Irak’ın kuzeyindeki pastanın meraklısı sadece İstanbul Burjuvazisi değil, yeşil sermaye ve Anadolu’da olup ta Avrupa pazarına giremeyenlerdir. Bunların içinde eski MHP kökenli pek çok kisi de bulunmaktadır. 

Irak’ın Kuzeyi ile İlgili Yanılgılar ve Gerçekler.; 

Tabii ki Irak ile ilgili her şey kötü yapılmıyor yani işini iyi yapanlar da var. Özellikle Bağdat’ta çalışan dışişleri mensuplarının bölgeyi iyi bilen bürokratlar 
olduklarını ve çok ciddi çaba sarf ettiklerini duyuyoruz. Bu çalışmaların Irak’taki merkezi yönetim ile ilişkilerde önemli bir etkinlik sağladığını, hatta İran ve ABD’nin çalışmalarını dengelediklerini öğreniyoruz. Ayrıca Musul, Basra ve Erbil’de açılan konsolosluklar da Türk dış politikasının yürütülmesinde önemli birer merkez olacaklardır. Ancak, hükümetin “ Biz yapamazsak onlar yapacak, içinde olalım ” ya da “ ilişkilerimiz çok iyi olursa PKK’yı dışlarlar” şeklinde algılatmaya çalıştığı düşünsel temel Kürdistan’ı kurmaktan ve birilerine rant sağlamaktan öteye bir sonuç vermeyecektir. Dolayısı ile bu yanılgı tüm emeklerin boşa gitmesi sonucunu doğuracaktır. 

Irak’ın kuzeyindeki sosyal yapılanmanın ve gerçek durumun resminin iyi okunması doğru çözümün bulunmasında anahtar rol oynamaktadır. 

Bu bölgede bugüne kadar bize yansıtılanların tersine ya da henüz yeni fark ettiğimiz ve gelişmekte olan pek çok trend bulunmaktadır. Şimdi bu gerçekleri ve değişimleri ortaya koyalım.
__________________________________________________
--- Görev Maddesi 1 ---
Irak'ın kuzeyiyle ilgili metne göre aşağıdaki soruları yanıtlayın.
(a) İstanbul burjuvazisinin yanı sıra Irak'ın kuzeyindeki pastanın meraklıları arasında kimler sayılıyor?
(b) Türk dış politikasında önemli birer merkez olacağı söylenen konsolosluklar hangi şehirlerde açılmıştır?
(c) Doğru çözümün bulunmasında anahtar rol oynayan şey nedir?
--- Görev Maddesi 2 ---
Irak'ın kuzeyiyle ilgili metni kaldığı yerden sürdürün.
Metinden sonra gelen verilere bu iş için ihtiyaç yoktur.

--- Sağlanan Veriler ---
__________________________________________________
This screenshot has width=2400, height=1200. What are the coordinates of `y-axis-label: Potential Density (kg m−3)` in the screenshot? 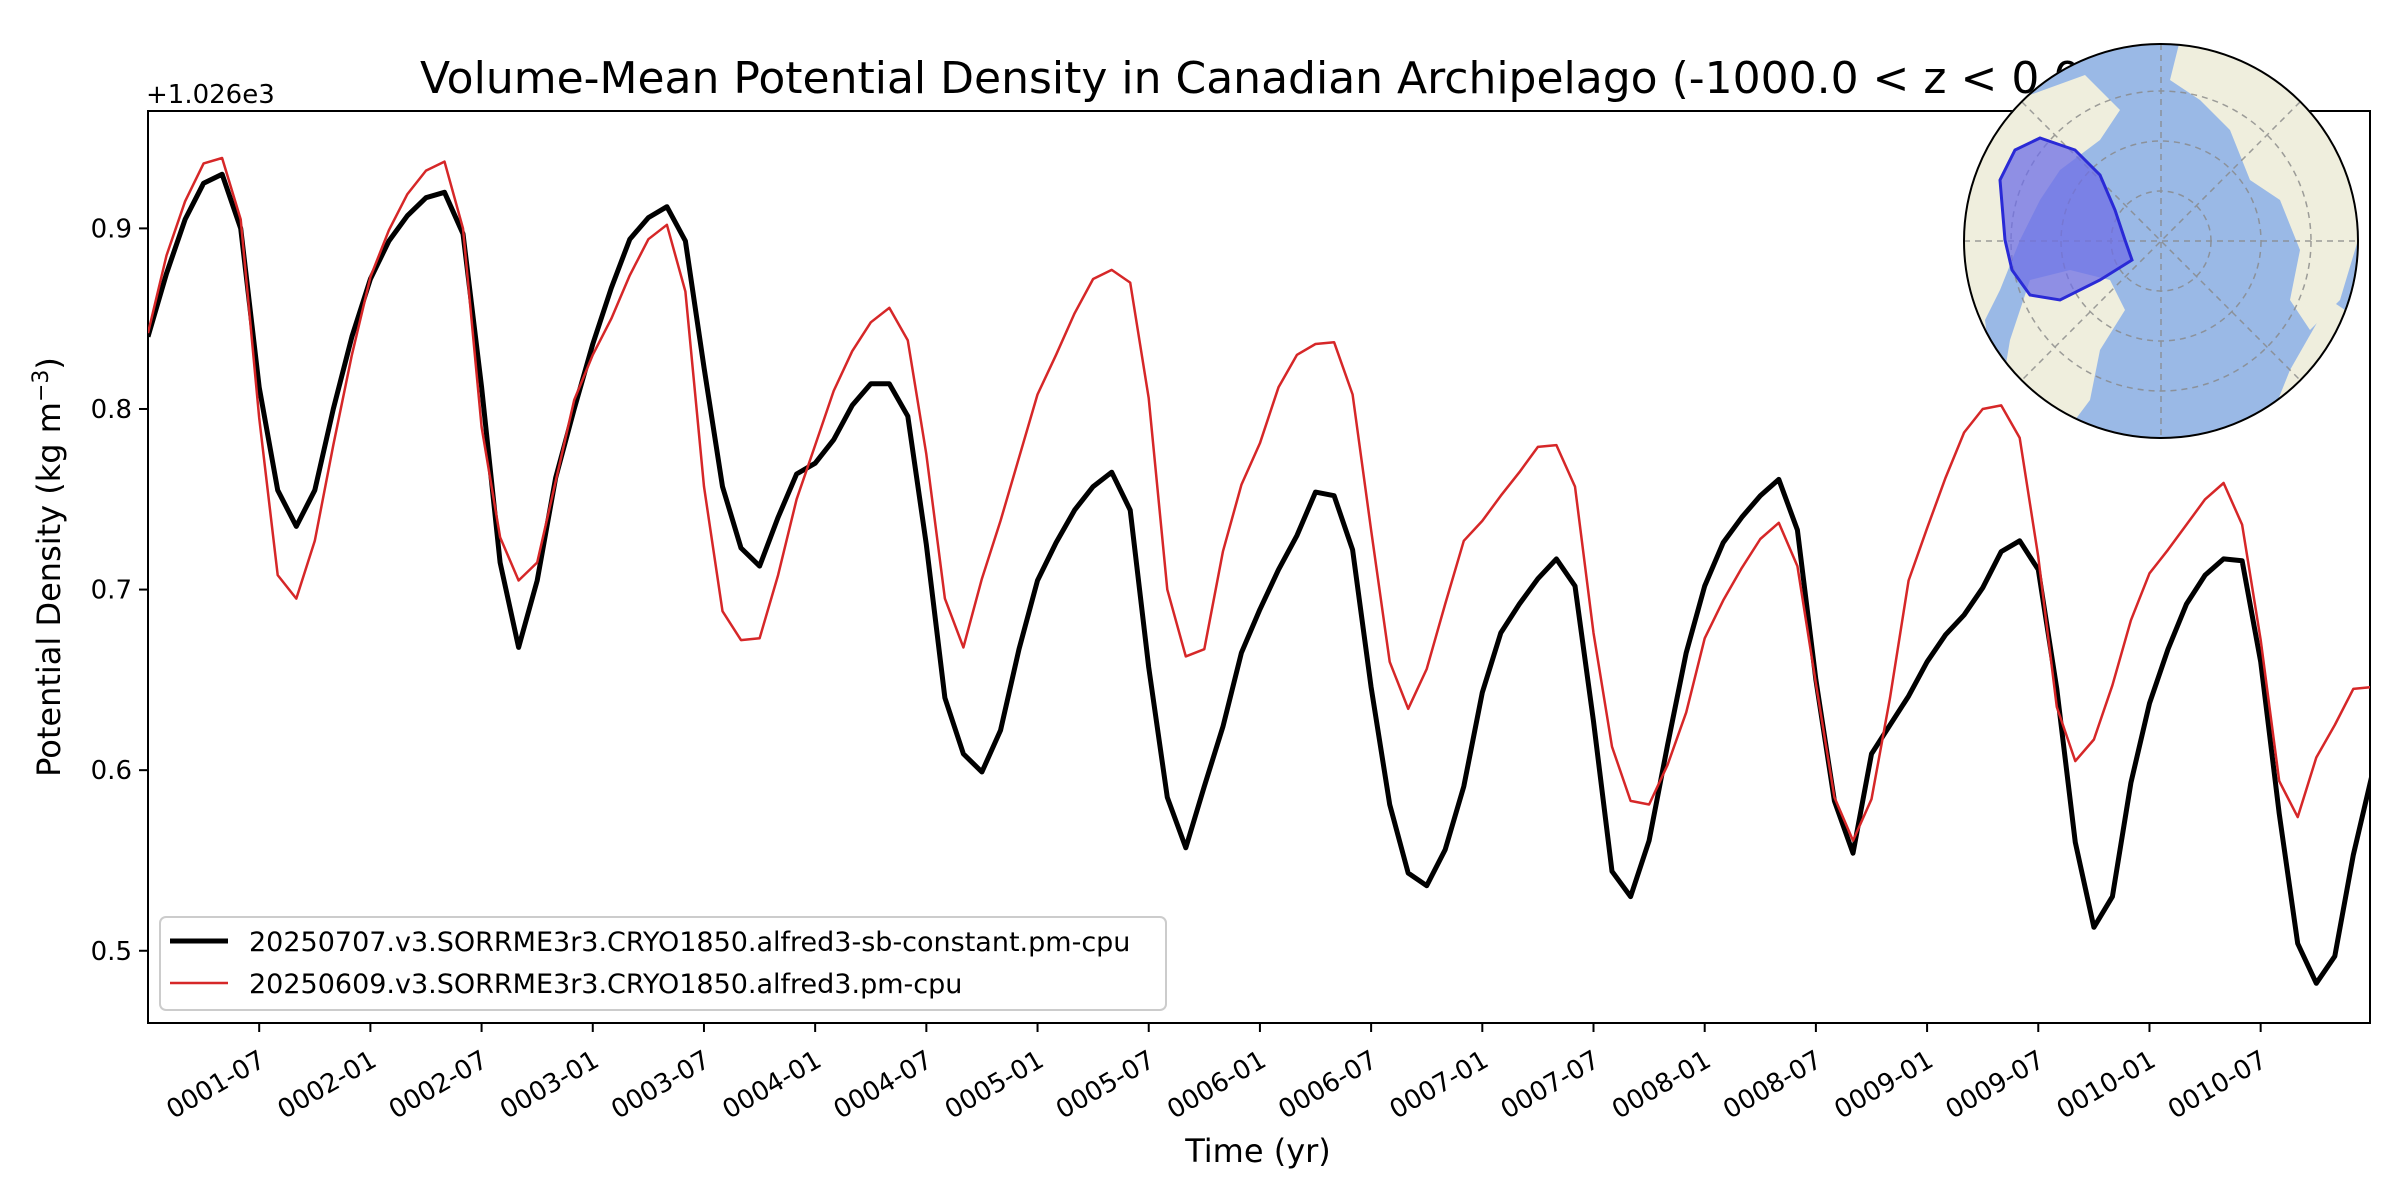 It's located at (49, 567).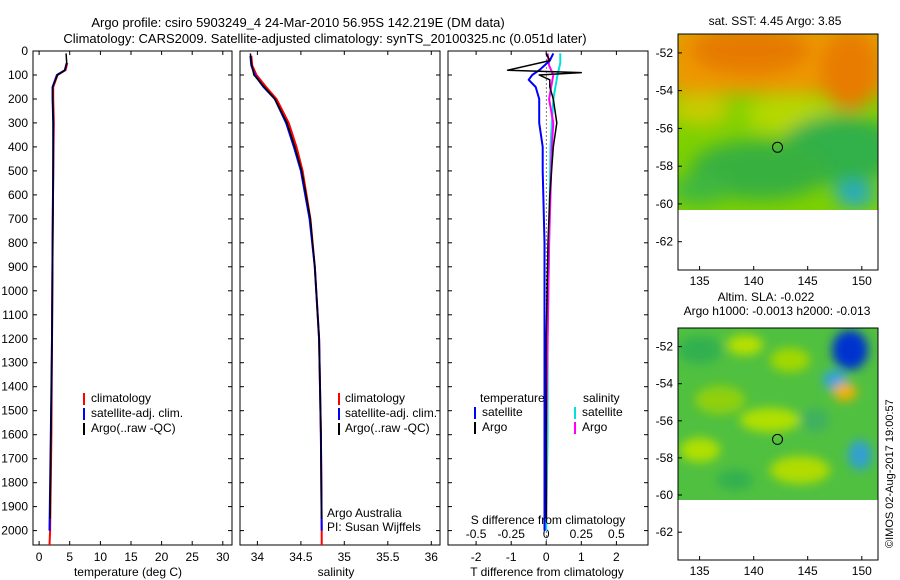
__________________________________________________
--- Yazılı Yanıt 1 ---
(a) Yeşil sermaye ve Anadolu'da olup da Avrupa pazarına giremeyenler; bunların arasında eski MHP kökenli pek çok kişi de bulunuyor.
(b) Musul, Basra ve Erbil.
(c) Irak'ın kuzeyindeki sosyal yapılanmanın ve gerçek durumun resminin iyi okunması.

--- Yazılı Yanıt 2 ---
- Irak’ın kuzeyindeki aşiret ve feodalite yapısı süratli bir değişim içindedir. Aşiret yapıları dönüşmekte ve farklılaşmaktadır. Talabani’nin KYP’sinin egemen olduğu Erbil’den Hanekin’e kadar olan bölgede artık aşiret yapıları eskimiş, aşınmış, gücünü kaybetmektedir. Burada artık sanayici ve elit bir tabaka dinamizmi 
oluşmaktadır. Özellikle Süleymaniye Şehirleşme kültürüne oldukça intibak etmistir. KDP’nin etkin olduğu Duhok ve Musul’da aşiretçilik hala gücünü sürdürmekle beraber Erbil, aşiretçilikten Şehirleşmeye hızla ilerlemektedir. Musul’un Kürt aşiretleri KDP’ye karşı ve Araplar ile işbirliği yapmaktadırlar. Bu coğrafyadaki Kürt taraflarının belirleyici unsuru aşiret kimliğinden gittikçe partileşme kimliğine kaymaktadır ve artık taraflar KDP ve KYP taraftarı olarak tanımlanmaktadır. Buradaki asıl tehlike Irak’ın kuzeyindeki ekonomiyi elinde tutan Barzani’nin petrol parası ile aşiret ve yerel grupları satın almasıdır. Bu paranın kaynağı acilen kesilmelidir. Bunun için en iyi formüllerden biri Irak ile ticareti Irak’ın kuzeyi ile değil geri kalanı ile yapmak ve Ovaköy’den başlayıp Telafer üzerinden Bağdat’a uzanan bir otoyol inşa etmektir.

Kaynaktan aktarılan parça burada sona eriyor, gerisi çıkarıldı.